Question

A hammer of mass $500g$ moving at $50m{s^ - }^1$ strikes a nail. The nail stops the hammer in a very short time $0.01s$ . What is the force of the nail on the hammer?
(A) $2500N$
(B) $- 2500N$
(C) $1500N$
(D) $- 1500N$

Answer 1

The relation between a force and the momentum of a body on which the force is applied has to be known. From Newton’s second law of motion, we know that the applied force has a direct relation to the change in momentum. Also, we can know that the force is the product of the mass of a body and the acceleration during the motion of the body.

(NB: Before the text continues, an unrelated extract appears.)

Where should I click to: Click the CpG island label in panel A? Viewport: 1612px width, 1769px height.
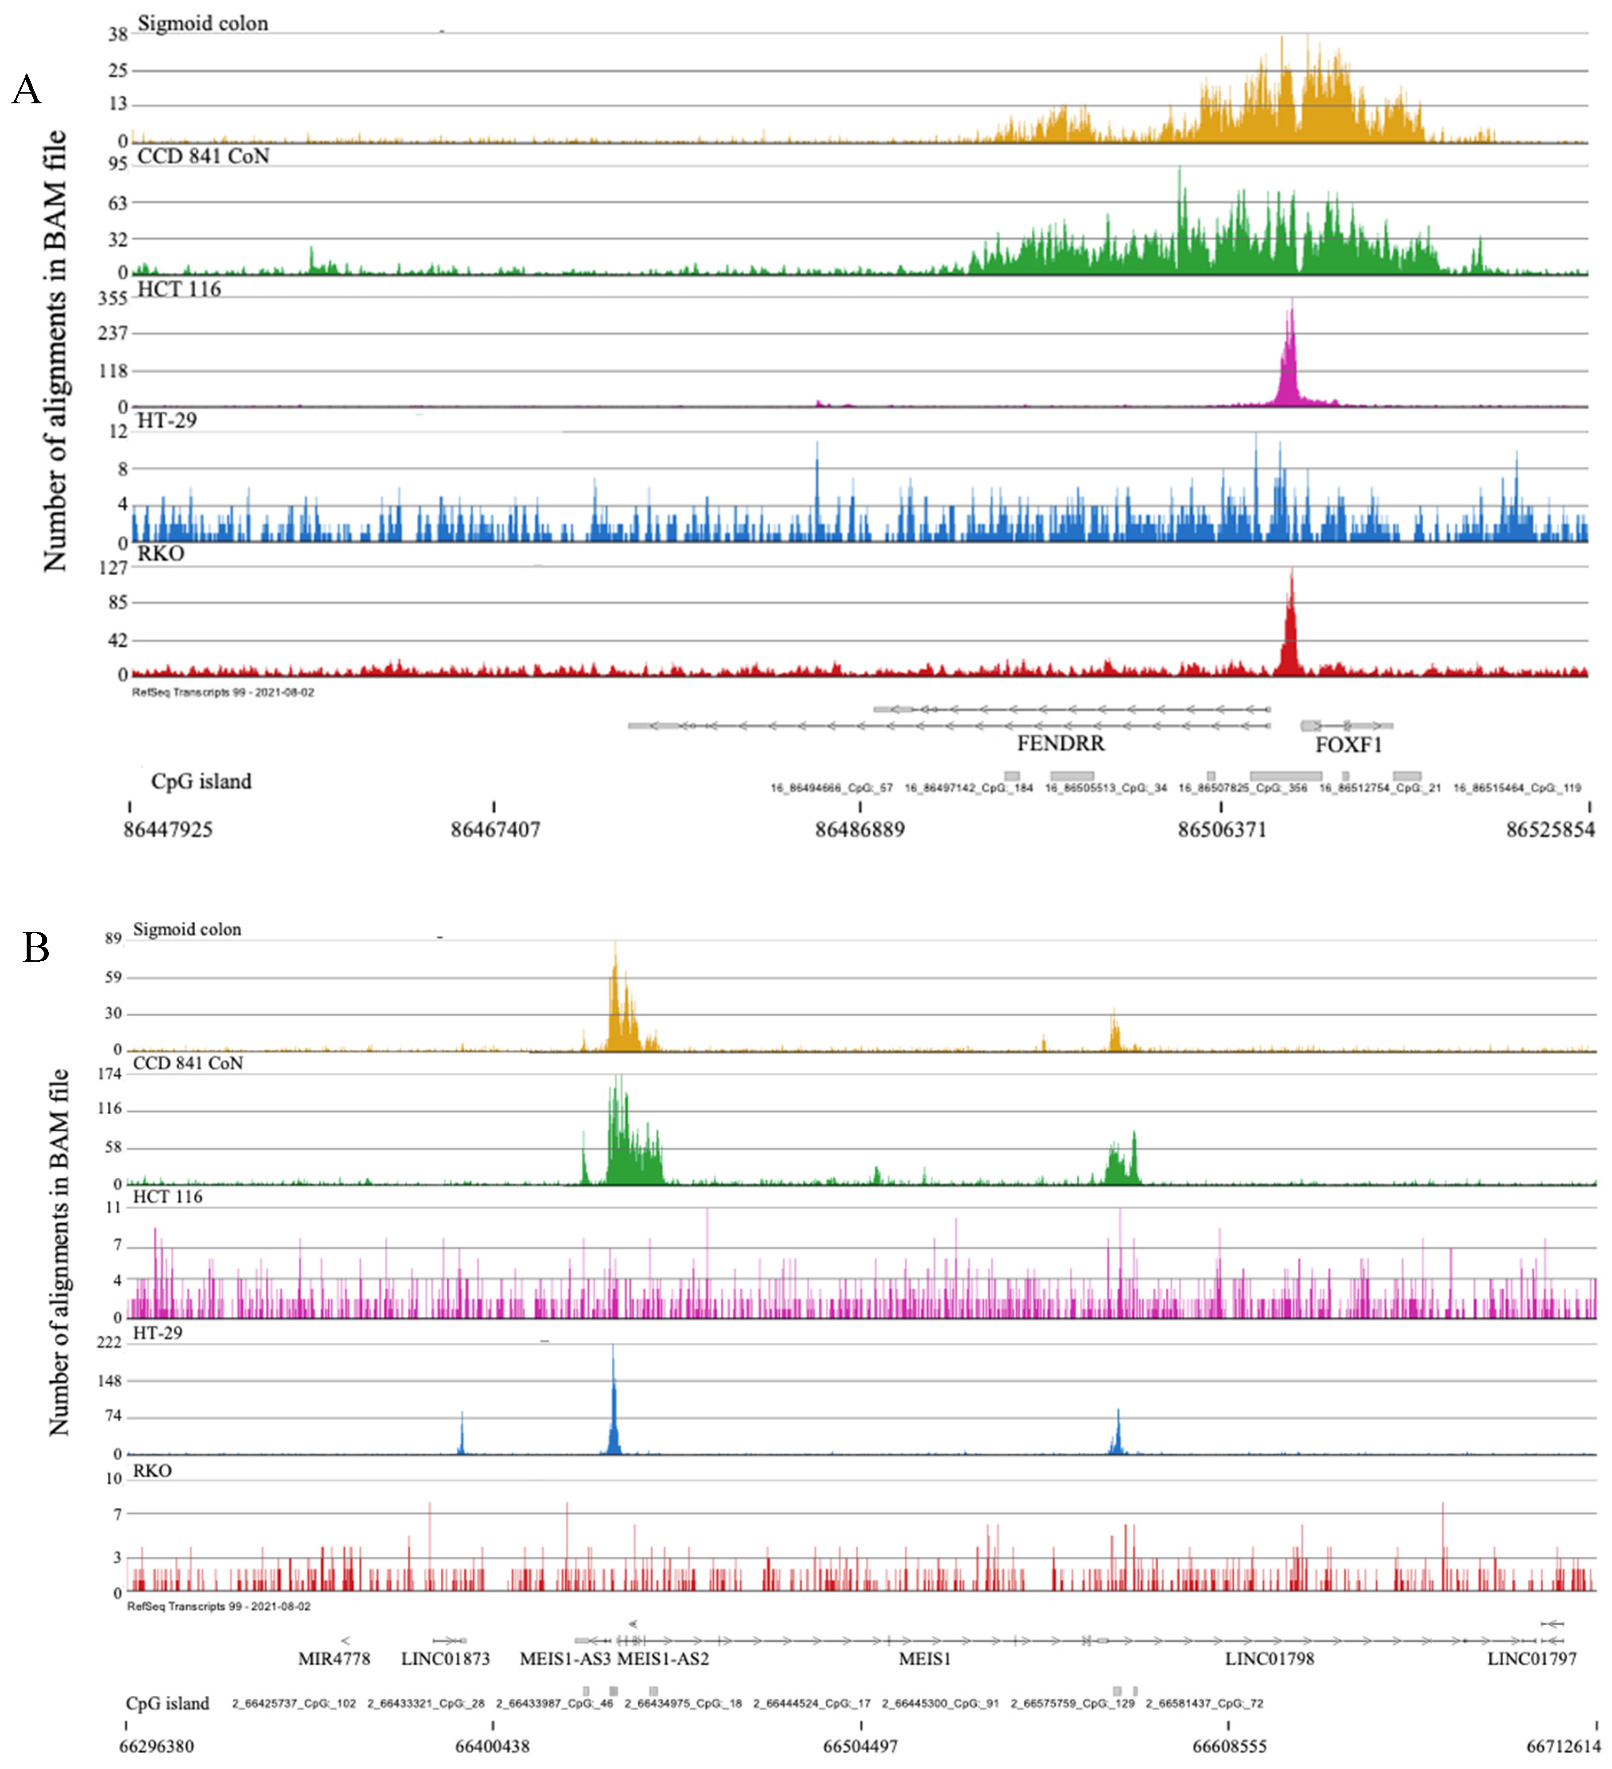(x=201, y=781)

Using these relations the problem can be solved.

Complete Step By Step Answer:
From the second law, the change in momentum of a body is directly proportional to the force applied, and this change in momentum takes place in the direction of the applied force.
$F = \dfrac{{dt}}{{dt}} = \dfrac{{d(mv)}}{{dt}}$
after simplification the equation becomes,
$F = ma$
where,
$F$ is applied force. $F = - 2500N$
$M$ is the mass of the body
$A$ is the acceleration of the body.
Here, the force of the nail on the hammer is,
$F = \dfrac{{{\text{change in the momentum of hammer}}}}{{{\text{Time}}}}$
This can be written as,
$F = \dfrac{{m(v - u)}}{t}$
Now substitute the given data in the above equation we get,
$F = \dfrac{{0.5(0 - 50)}}{{0.01}}$
After simplification, the force will be,
$F = - 2500N$
Here the negative sign indicates the nail's force on the hammer is in the opposite direction to the motion of the hammer.
Finally, the correct answer is option (B) the force of the nail on the hammer is $F = - 2500N$ .

Note:
Based on Newton’s second law the force on the body is equal to the change in momentum per change in time.
Acceleration is defined as the change of the moving state.
The process of slowing down is also called acceleration which is a negative acceleration. here we have to apply more force to accelerate the objects.